* _Exercise aim_:
Reproduce all of the data exactly.

* _Study material_:
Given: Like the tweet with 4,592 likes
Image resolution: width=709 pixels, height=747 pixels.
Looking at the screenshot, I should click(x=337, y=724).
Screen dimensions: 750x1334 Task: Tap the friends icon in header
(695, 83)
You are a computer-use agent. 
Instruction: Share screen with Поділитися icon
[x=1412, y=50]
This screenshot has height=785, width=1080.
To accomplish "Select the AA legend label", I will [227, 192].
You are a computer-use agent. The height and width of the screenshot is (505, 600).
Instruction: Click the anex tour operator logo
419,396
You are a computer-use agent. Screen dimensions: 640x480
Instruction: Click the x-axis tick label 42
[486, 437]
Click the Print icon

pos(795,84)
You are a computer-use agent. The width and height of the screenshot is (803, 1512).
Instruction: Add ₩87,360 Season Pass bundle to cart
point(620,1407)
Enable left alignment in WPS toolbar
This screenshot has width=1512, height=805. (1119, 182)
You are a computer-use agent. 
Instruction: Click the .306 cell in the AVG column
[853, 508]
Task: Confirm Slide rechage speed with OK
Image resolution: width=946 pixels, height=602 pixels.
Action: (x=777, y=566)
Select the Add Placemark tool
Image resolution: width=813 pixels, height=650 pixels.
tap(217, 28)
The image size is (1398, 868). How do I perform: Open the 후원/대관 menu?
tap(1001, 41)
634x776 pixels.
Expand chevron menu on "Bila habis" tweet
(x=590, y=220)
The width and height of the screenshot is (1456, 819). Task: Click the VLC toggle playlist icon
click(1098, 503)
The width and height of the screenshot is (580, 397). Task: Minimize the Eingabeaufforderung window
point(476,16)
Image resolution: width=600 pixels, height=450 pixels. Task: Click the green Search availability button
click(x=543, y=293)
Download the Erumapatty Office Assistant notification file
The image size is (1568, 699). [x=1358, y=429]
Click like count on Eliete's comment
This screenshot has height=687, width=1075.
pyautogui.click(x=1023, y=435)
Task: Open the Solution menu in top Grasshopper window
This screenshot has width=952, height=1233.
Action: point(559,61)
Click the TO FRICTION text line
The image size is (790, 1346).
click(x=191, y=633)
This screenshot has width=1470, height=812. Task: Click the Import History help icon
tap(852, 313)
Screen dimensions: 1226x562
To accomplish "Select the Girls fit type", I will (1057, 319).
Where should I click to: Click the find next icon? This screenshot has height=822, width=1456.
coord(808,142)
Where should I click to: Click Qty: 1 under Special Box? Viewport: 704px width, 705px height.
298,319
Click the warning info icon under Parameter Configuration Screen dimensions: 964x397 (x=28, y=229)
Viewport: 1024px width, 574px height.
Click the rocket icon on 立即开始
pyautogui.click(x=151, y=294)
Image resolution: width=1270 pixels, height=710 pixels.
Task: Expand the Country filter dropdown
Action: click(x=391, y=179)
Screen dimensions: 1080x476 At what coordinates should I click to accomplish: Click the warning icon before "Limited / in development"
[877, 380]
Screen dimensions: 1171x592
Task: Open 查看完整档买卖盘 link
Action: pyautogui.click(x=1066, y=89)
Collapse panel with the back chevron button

* _Solution below_:
Given: Like the tweet with 4,592 likes
Image resolution: width=709 pixels, height=747 pixels.
Looking at the screenshot, I should click(x=337, y=724).
Screen dimensions: 750x1334 Task: Tap the friends icon in header
(695, 83)
You are a computer-use agent. 
Instruction: Share screen with Поділитися icon
[x=1412, y=50]
This screenshot has height=785, width=1080.
To accomplish "Select the AA legend label", I will [227, 192].
You are a computer-use agent. The height and width of the screenshot is (505, 600).
Instruction: Click the anex tour operator logo
419,396
You are a computer-use agent. Screen dimensions: 640x480
Instruction: Click the x-axis tick label 42
[486, 437]
Click the Print icon

pos(795,84)
You are a computer-use agent. The width and height of the screenshot is (803, 1512).
Instruction: Add ₩87,360 Season Pass bundle to cart
point(620,1407)
Enable left alignment in WPS toolbar
This screenshot has width=1512, height=805. (1119, 182)
You are a computer-use agent. 
Instruction: Click the .306 cell in the AVG column
[853, 508]
Task: Confirm Slide rechage speed with OK
Image resolution: width=946 pixels, height=602 pixels.
Action: (x=777, y=566)
Select the Add Placemark tool
Image resolution: width=813 pixels, height=650 pixels.
tap(217, 28)
The image size is (1398, 868). How do I perform: Open the 후원/대관 menu?
tap(1001, 41)
634x776 pixels.
Expand chevron menu on "Bila habis" tweet
(x=590, y=220)
The width and height of the screenshot is (1456, 819). Task: Click the VLC toggle playlist icon
click(1098, 503)
The width and height of the screenshot is (580, 397). Task: Minimize the Eingabeaufforderung window
point(476,16)
Image resolution: width=600 pixels, height=450 pixels. Task: Click the green Search availability button
click(x=543, y=293)
Download the Erumapatty Office Assistant notification file
The image size is (1568, 699). [x=1358, y=429]
Click like count on Eliete's comment
This screenshot has height=687, width=1075.
pyautogui.click(x=1023, y=435)
Task: Open the Solution menu in top Grasshopper window
This screenshot has width=952, height=1233.
Action: point(559,61)
Click the TO FRICTION text line
The image size is (790, 1346).
click(x=191, y=633)
This screenshot has width=1470, height=812. Task: Click the Import History help icon
tap(852, 313)
Screen dimensions: 1226x562
To accomplish "Select the Girls fit type", I will (1057, 319).
Where should I click to: Click the find next icon? This screenshot has height=822, width=1456.
coord(808,142)
Where should I click to: Click Qty: 1 under Special Box? Viewport: 704px width, 705px height.
298,319
Click the warning info icon under Parameter Configuration Screen dimensions: 964x397 (x=28, y=229)
Viewport: 1024px width, 574px height.
Click the rocket icon on 立即开始
pyautogui.click(x=151, y=294)
Image resolution: width=1270 pixels, height=710 pixels.
Task: Expand the Country filter dropdown
Action: click(x=391, y=179)
Screen dimensions: 1080x476 At what coordinates should I click to accomplish: Click the warning icon before "Limited / in development"
[877, 380]
Screen dimensions: 1171x592
Task: Open 查看完整档买卖盘 link
Action: pyautogui.click(x=1066, y=89)
Collapse panel with the back chevron button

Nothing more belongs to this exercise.